Sept adolescents, âgés de 14 à 17 ans, ont pris la fuite à bord d’un bateau de plaisance volé. Après près de neuf heures de navigation incertaine et risquée, ils ont débarqué sains et saufs en terre espagnole. Plus que toutes les autres, cette harga interpelle. Elle trahit l’immense désespoir qui ronge jusque dans la chair de gamins à peine sortis de la puberté.
Du quotidien en Algérie de ces gamins qui ont bravé les dangers de la mer pour un ailleurs rêvé meilleur, on ne sait pas grand-chose. Dans les vidéos qu’ils ont postées après avoir accosté à Ibiza, en Espagne, on apprend qu’ils ont embarqué depuis Tamentefoust, à l’est d’Alger. On découvre aussi qu’ils sont tous enfants du coin.
On aura appris que, pendant que les enfants de leur âge pensaient à la rentrée scolaire qui approche et aux examens qui les attendraient l’été prochain, dans leurs têtes mûrissait le projet d’une émigration clandestine.
Leur aventure est une réalité qui dépasse le cinéma. « Les sept gamins et la mer » serait un titre idéal pour un récit qu’il reste à écrire : depuis que l’idée de quitter le pays a germé dans leurs esprits jusqu’au moment où ils ont mis pied à terre en Espagne.
Une année de préparation
La harga qu’ils ont accomplie aujourd’hui, ils en rêvaient depuis un an, témoigne l’un d’eux.
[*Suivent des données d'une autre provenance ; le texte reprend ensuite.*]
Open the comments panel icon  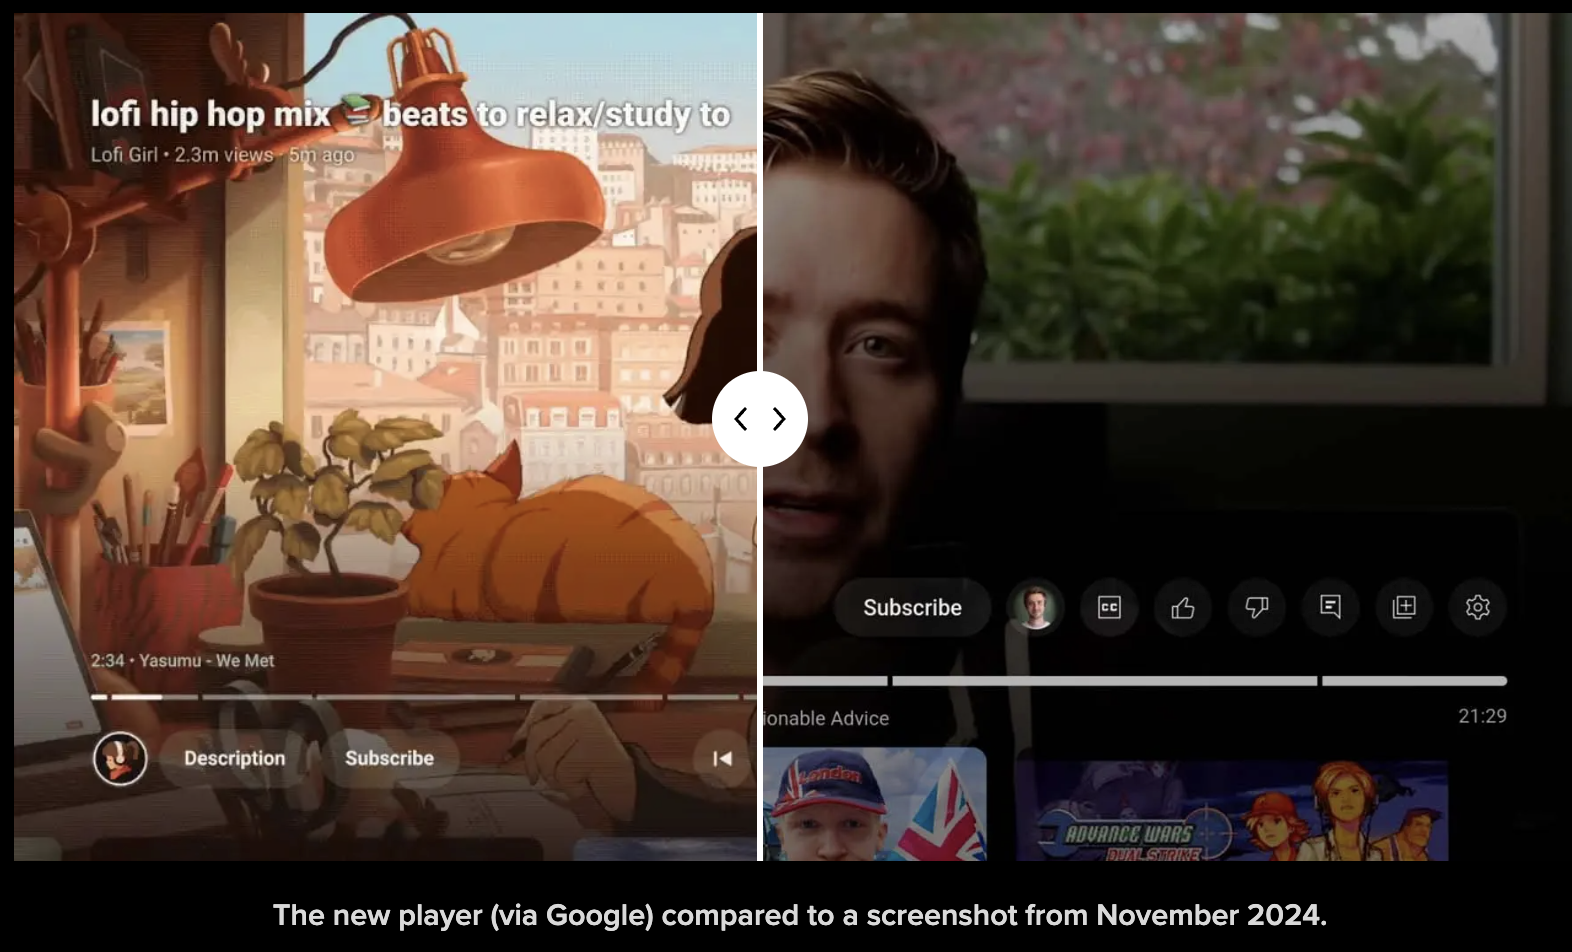tap(1330, 607)
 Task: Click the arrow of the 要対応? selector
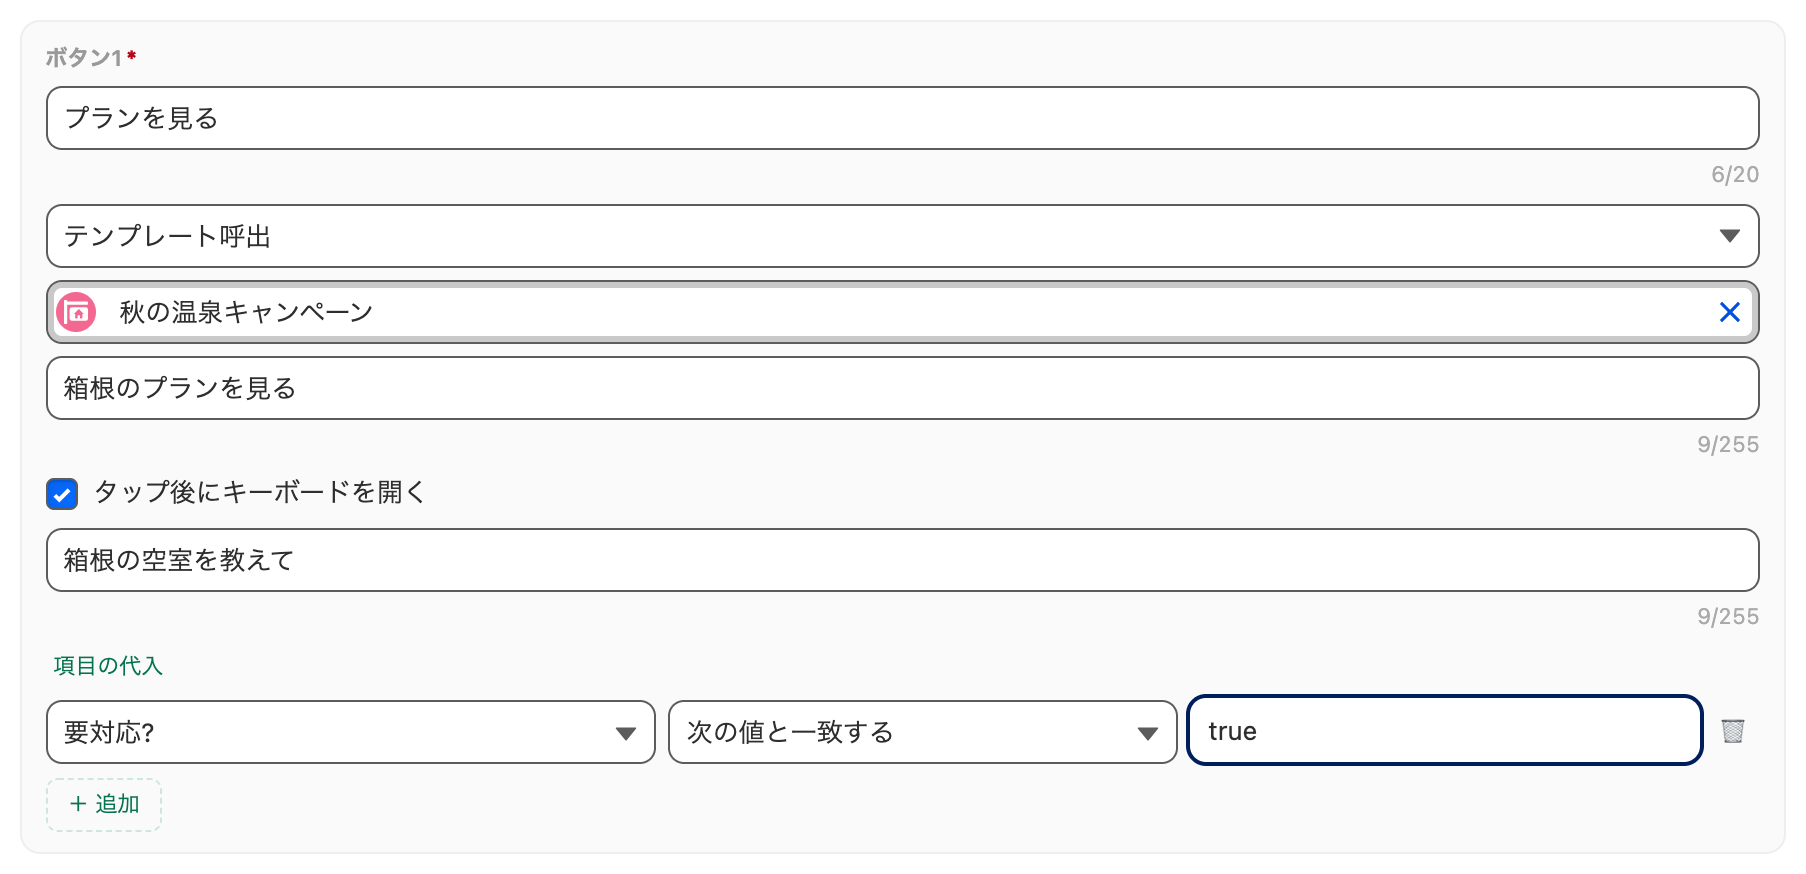pyautogui.click(x=626, y=733)
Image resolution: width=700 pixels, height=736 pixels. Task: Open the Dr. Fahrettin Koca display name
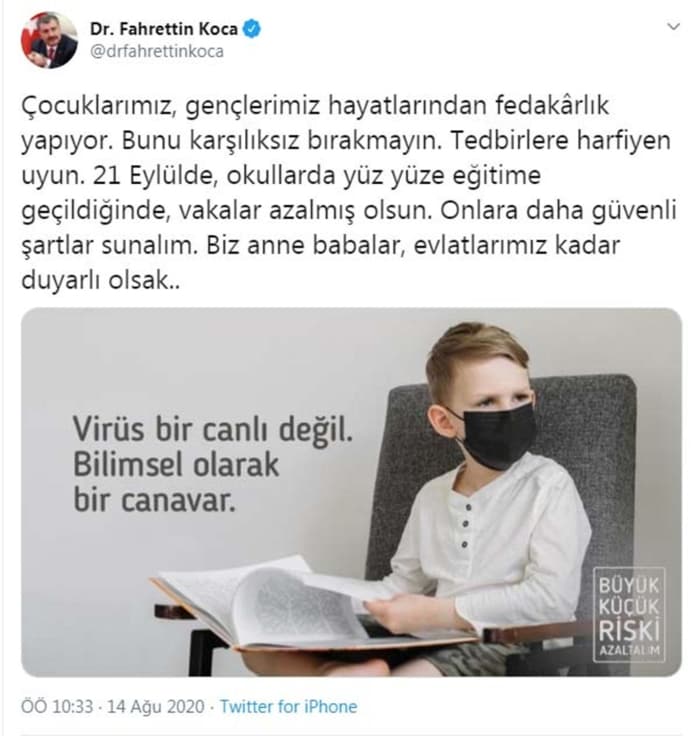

Ils voulaient tenter la traversée déjà l’année dernière, mais cela ne leur avait pas été possible. Pour eux, ce n’était que partie remise.
Ils ont gardé leur projet secret. Une année entière. Douze mois durant lesquels leur envie de vivre ailleurs, là où le ciel leur semblait plus clément, n’a pas faibli. Chez eux, le désespoir s’est montré plus fort que toutes les promesses qu’on a pu leur seriner dans l’intervalle.
Sans éveiller les soupçons, ils ont acheté et stocké, litre par litre, le carburant nécessaire pour rallier les côtes espagnoles. Le jour venu, ils sont montés à bord d’un yacht, ont démarré le moteur et sont partis… sans être certains d’arriver à bon port.
Leur traversée n’a pas été de tout repos. Ils ont connu des pannes de moteur mais se sont débrouillés pour les réparer. Du sang-froid, ils en ont eu… à revendre. Solidaires dans l’épreuve, ils l’ont été jusqu’au bout, promettant de le rester jusqu’à l’aboutissement de leur rêve.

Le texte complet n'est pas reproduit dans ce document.